Better than the Best by Far  Time owned: 6 to 12 months
The Prop Pitch is the “holy grail” of rotators (short of industrial gearboxes), but they have a complex install and only make sense for those that have big heavy arrays… or have plenty of money and simply want the best. The prop pitch is an interesting and unique rotator with unique requirements and unless you've went through the motions of installing one, you don't know how unique it is. Kurt’s remanufacturing work is absolutely immaculate putting this rotator truly in a class all by itself. (It’s called a “rebuild” here on e-ham, but it truly is a remanufacture.) It is a serious piece of hardware for serious hams that have pockets deep enough to spend serious money on their equipment, but has serious install requirements as well.

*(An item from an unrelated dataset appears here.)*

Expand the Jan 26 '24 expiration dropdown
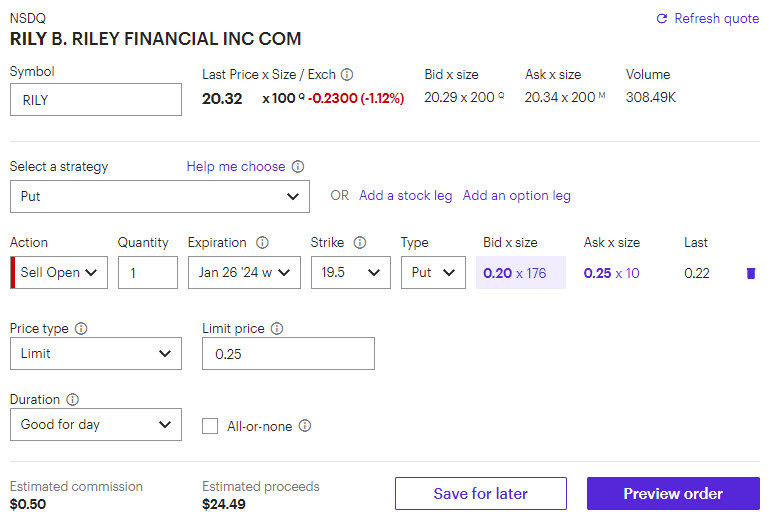770x532 pixels. (244, 273)
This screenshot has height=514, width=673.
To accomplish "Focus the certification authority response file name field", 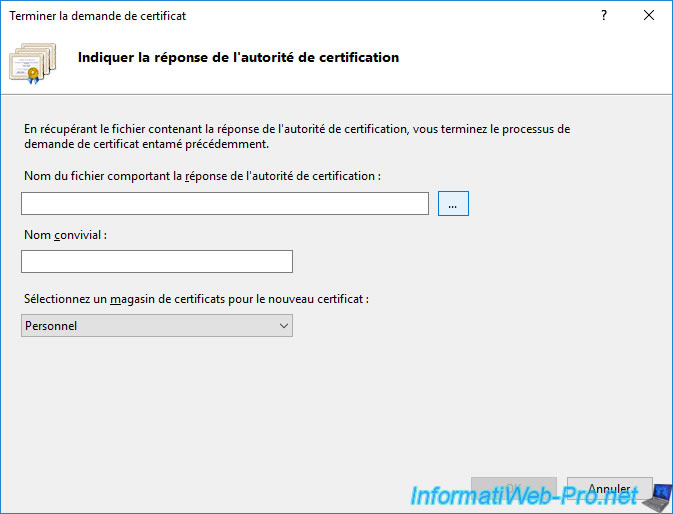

Their HUGE gear reduction either 7,000:1 (medium or large size) or 9,500:1 (small size) and the fact they were built for military plane propeller pitch control (hence the name) makes them pretty special in many ways. Kurt’s rebuilds are not oil filled like they were originally, but rather grease packed for rotator service. They are true triple-stage planetary gear drives and have stupid high torque capability that puts their safety margin so high that they yawn at turning a large array. But they do turn slower than most other rotators due to the high gear ratio. An interesting fact is that if you adjust for the time value of money for when they quit making the prop pitch in the mid 1950's, if they still made it today, the SMALL unit would cost about $28,000! That gives you an idea of the kind of mil-spec build quality and capability it has, as there was no corner cutting in its design like other rotators.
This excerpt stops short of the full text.